Transplantation Laboratory, Haartman Institute, University of Helsinki, and Cardiac Surgery, Heart and Lung Center, Helsinki University Central Hospital, Helsinki, Finland.
Am J Transplant. 2014 May;14(5):1096-108. doi: 10.1111/ajt.12672. Epub 2014 Apr 7.
Transplant ischemia-reperfusion injury (Tx-IRI) and allograft dysfunction remain as two of the major clinical challenges after heart transplantation. We investigated the role of angiopoietin-2 (Ang2) in Tx-IRI and rejection using fully MHC-mismatched rat cardiac allografts. We report that plasma levels of Ang2 were significantly enhanced in the human and rat recipients of cardiac allografts, but not in the rat recipients of syngrafts, during IRI. Ex vivo intracoronary treatment of rat cardiac allografts with anti-Ang2 antibody before 4-h cold preservation prevented microvascular dysfunction, endothelial cell (EC) adhesion molecule expression and leukocyte infiltration, myocardial injury and the development of cardiac fibrosis and allograft vasculopathy. Recipient preoperative and postoperative treatment with anti-Ang2 antibody produced otherwise similar effects without effecting microvascular dysfunction, and in additional experiments prolonged allograft survival. Recipient preoperative treatment alone failed to produce these effects. Moreover, ex vivo intracoronary treatment of allografts with recombinant Ang2 enhanced Tx-IRI and, in an add-back experiment, abolished the beneficial effect of the antibody. We demonstrate that neutralization of Ang2 prevents EC activation, leukocyte infiltration, Tx-IRI and the development of chronic rejection in rat cardiac allografts. Our results suggest that blocking Ang2 pathway is a novel, clinically feasible, T cell-independent strategy to protect cardiac allografts.

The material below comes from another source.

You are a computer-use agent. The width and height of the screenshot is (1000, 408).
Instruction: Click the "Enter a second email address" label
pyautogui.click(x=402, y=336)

移植缺血再灌注损伤(Tx-IRI)和同种异体移植物功能障碍仍然是心脏移植后两个主要的临床挑战。我们使用完全 MHC 错配的大鼠心脏同种异体移植物研究了血管生成素-2(Ang2)在 Tx-IRI 和排斥反应中的作用。我们报告说,在 IRI 期间,接受心脏同种异体移植物的人类和大鼠受者的血浆 Ang2 水平显着升高,但接受同基因移植物的大鼠受者则没有。在 4 小时冷保存之前,用抗 Ang2 抗体对大鼠心脏同种异体移植物进行体外冠状动脉内治疗可预防微血管功能障碍、内皮细胞(EC)黏附分子表达和白细胞浸润、心肌损伤以及心脏纤维化和同种异体移植物血管病的发展。受者术前和术后用抗 Ang2 抗体治疗产生了类似的效果,但不影响微血管功能障碍,在另外的实验中延长了同种异体移植物的存活时间。仅受者术前治疗未能产生这些效果。此外,用重组 Ang2 对同种异体移植物进行体外冠状动脉内治疗可加重 Tx-IRI,并且在添加回实验中,可消除抗体的有益作用。我们证明,中和 Ang2 可防止 EC 激活、白细胞浸润、Tx-IRI 和大鼠心脏同种异体移植物慢性排斥反应的发展。我们的结果表明,阻断 Ang2 途径是一种新的、临床可行的、T 细胞非依赖性策略,可保护心脏同种异体移植物。